Wiesner's parents separated in 1928 when she was three years old. What followed for Eva was, in her words, a "very cosmopolitan, sophisticated and quite interesting, but also very unhappy childhood, always on some train and wishing to have a home," as she later recalled. Her father took up a university lectureship in Edinburgh, while her mother left Vienna for Paris in 1933 after her work was banned by Adolf Hitler, putting a sudden end to her successful writing career.

In 1934, her mother moved to England, settling in Belsize Park, north London, and sent for her daughter. Other family members also escaped from Vienna and joined Anna and Eva Maria in England, avoiding the worst of the Nazi regime, which had already affected the family. The experience of fleeing Vienna was a strong thread throughout Ibbotson's life and work.

Wiesner attended Dartington Hall School, which she later fictionalised as Delderton Hall in her novel The Dragonfly Pool (2008). Originally, she intended to become a physiologist like her father, and earned an undergraduate degree from Bedford College, London, in 1945. During her postgraduate studies at Cambridge University, she met her future husband, Alan Ibbotson, an ecologist.

Marriage and family

Eva married Alan Ibbotson in 1947. They moved to Newcastle-upon-Tyne where they raised their family of three sons and a daughter.

Finding the thought of having to make a career out of conducting experiments on animals appalling, she decided to discontinue her pursuit of a career in scientific research. Ibbotson returned to college, graduating with a diploma in education in 1965 from the University of Durham. She briefly became a teacher in the 1960s before embarking on her writing career.
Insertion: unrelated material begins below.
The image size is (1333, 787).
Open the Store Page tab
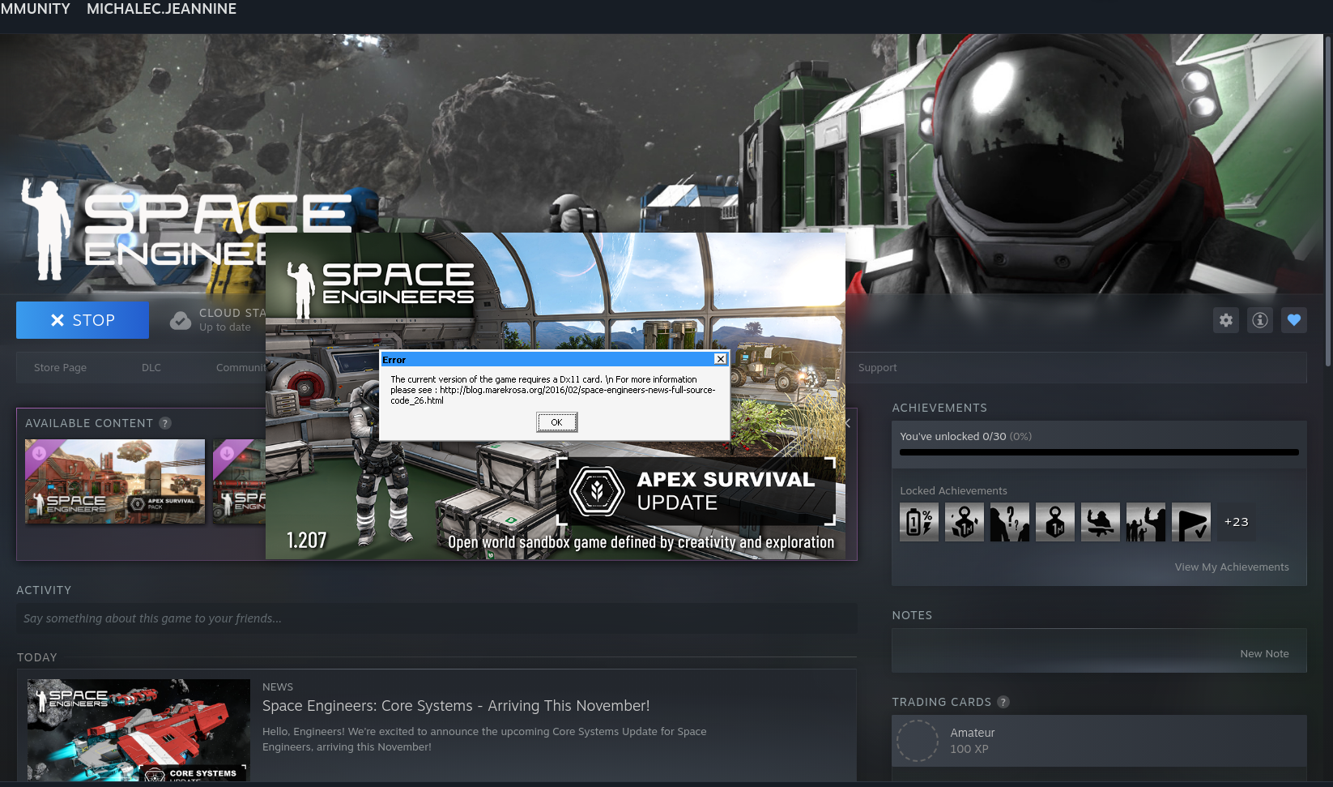click(60, 368)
Ibbotson's husband died in 1998, making her "too sad to write in her usual humorous style", and she then wrote her ecological classic Journey to the River Sea. She died at her home in Newcastle on 20 October 2010, having just completed editing the proofs of her last children's book, One Dog and his Boy, and starting work on another ghost story to add to her long and successful series of children's ghost stories.
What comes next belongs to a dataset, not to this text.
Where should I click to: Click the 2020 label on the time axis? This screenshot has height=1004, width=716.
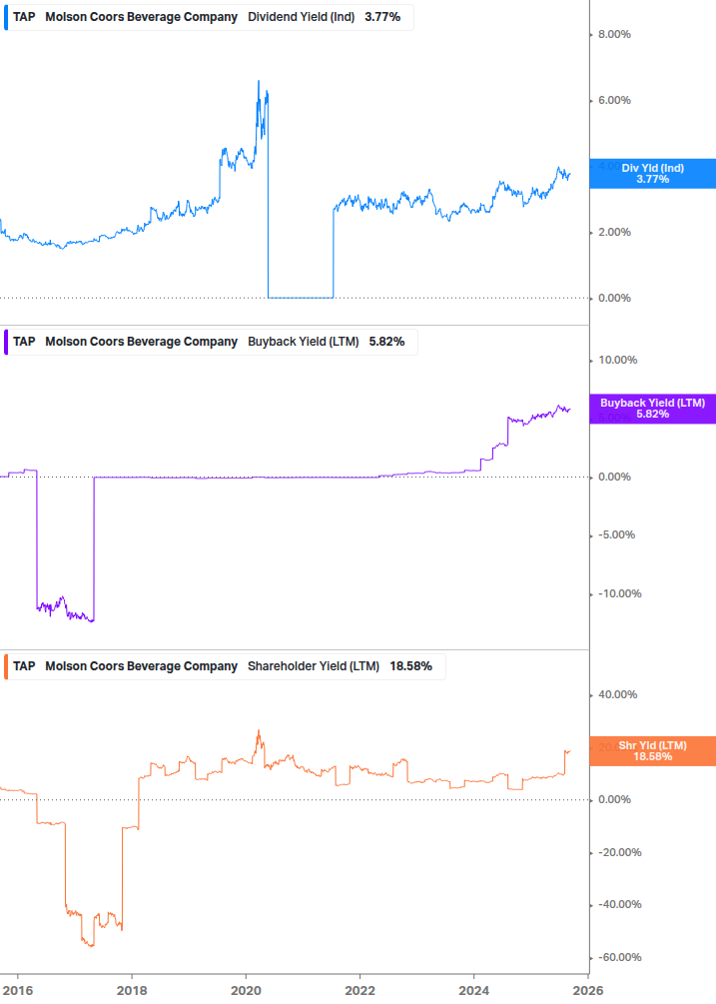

Through her father, Ibbotson was the half-sister of writer Paul Newham and Canadian filmmaker Barry Stevens. She never met them.

Career

Eva Ibbotson began writing with the television drama Linda Came Today, which the British "Television Playhouse" series broadcast in December 1962. Her first English-language book was The Great Ghost Rescue, a juvenile fantasy novel published in 1975 by Macmillan in the UK and Walck in the US, with illustrations by Simon Stern and Giulio Maestro respectively.

Children's books

Ibbotson wrote more than a dozen books for children,

The books are imaginative and humorous, and most of them feature magical creatures and places. Ibbotson has said that she disliked thinking about the supernatural, and created the characters because she wanted to decrease her readers' fear of such things. Some of the books, particularly Journey to the River Sea, also reflect Ibbotson's love of nature. She wrote Journey in honour of her husband, a former naturalist who had just died; the book had been in her head for years. Ibbotson had said she disliked "financial greed and a lust for power", and often created antagonists in her books who have these characteristics.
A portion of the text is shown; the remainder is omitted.